I've been having a hard ime trying to blog lately. I've tried to put my thoughts out, but haven't brought myself totally comfortable with it....or at least what I tried to say.

Today I've found myself extremely selfish and even over reacting in my troubles. God has defintely opened my eyes and heart in prayer group tonight. I'm not saying my problems aren't in need of prayer or aren't anything to be concerned with, but tonight I prayed for a little boy Asa's age that is extremely ill. It broke my heart. It feels....heck I don't even know how to describe how this feels. I came into prayer tonight only troubled with my own problems, but after praying for the others, I realized my own aren't as big as they seem.

Here recently, while praying, God has granted me visions that seem so real. And after doing so I feel led to share with those involved.
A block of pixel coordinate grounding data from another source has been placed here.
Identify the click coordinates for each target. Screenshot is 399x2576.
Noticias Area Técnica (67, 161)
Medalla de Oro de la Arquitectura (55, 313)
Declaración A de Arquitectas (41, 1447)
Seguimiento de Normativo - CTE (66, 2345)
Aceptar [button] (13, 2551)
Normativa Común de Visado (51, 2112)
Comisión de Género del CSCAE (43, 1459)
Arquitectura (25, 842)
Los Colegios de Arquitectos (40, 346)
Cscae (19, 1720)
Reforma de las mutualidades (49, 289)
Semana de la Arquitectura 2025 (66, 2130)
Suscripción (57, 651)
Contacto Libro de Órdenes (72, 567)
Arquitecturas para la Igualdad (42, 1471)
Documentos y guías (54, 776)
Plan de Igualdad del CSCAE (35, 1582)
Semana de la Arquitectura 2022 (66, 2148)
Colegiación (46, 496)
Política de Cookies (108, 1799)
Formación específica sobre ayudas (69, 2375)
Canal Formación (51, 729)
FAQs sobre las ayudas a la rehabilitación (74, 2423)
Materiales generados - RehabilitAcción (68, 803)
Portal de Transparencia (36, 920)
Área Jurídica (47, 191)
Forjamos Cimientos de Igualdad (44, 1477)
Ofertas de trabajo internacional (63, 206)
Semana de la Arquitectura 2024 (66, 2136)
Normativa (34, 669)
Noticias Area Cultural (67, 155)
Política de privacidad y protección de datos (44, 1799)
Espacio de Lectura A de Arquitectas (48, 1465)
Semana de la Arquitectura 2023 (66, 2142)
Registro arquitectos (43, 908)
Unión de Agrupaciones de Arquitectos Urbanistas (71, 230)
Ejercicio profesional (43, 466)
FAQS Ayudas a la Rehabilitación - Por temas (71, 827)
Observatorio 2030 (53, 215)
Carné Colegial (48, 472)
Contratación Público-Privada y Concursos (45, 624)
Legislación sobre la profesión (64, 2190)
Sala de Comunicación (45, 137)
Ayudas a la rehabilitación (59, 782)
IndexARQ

Sometimes they are very encouraging and filled with hope and joy, sometimes it sends out a message of warning..or shall I say awareness. I'm very thankful for this, but at the same time it seems so surreal to me. Its so new and so awesome, as well as visual. I guess my fear of them are that I might interpret them wrong or give a misleading message or something. I've prayed against this.

So tonight I have another one...it's more of a realization of our connection with people. I've felt as if our relationships through the internet-only are like a flower on a vine. God is the root and we are the center of the flower...where the pollen is. The pollen flows with the wind landing wherever it is meant to go. Where it lands the relationship is formed. Eventually new plants will form and the vine we are on grows into the others, but this vine is so strong it would take a lot of neglect for it to splinter off. Even with a splinter though, there is a connection. God isn't only the root though....He is everything that feeds us and wraps us together in nourishment. Then I get a view from afar, and there's an enormous field of flowers vining together. Takes my breath away.

I just want to tell all of you how much I appreciate you, I am hopeful for those we haven't met, that it will happen...and those we have, we'll meet again soon. Flow with the wind of God my friends. Peace be with you on your journeys.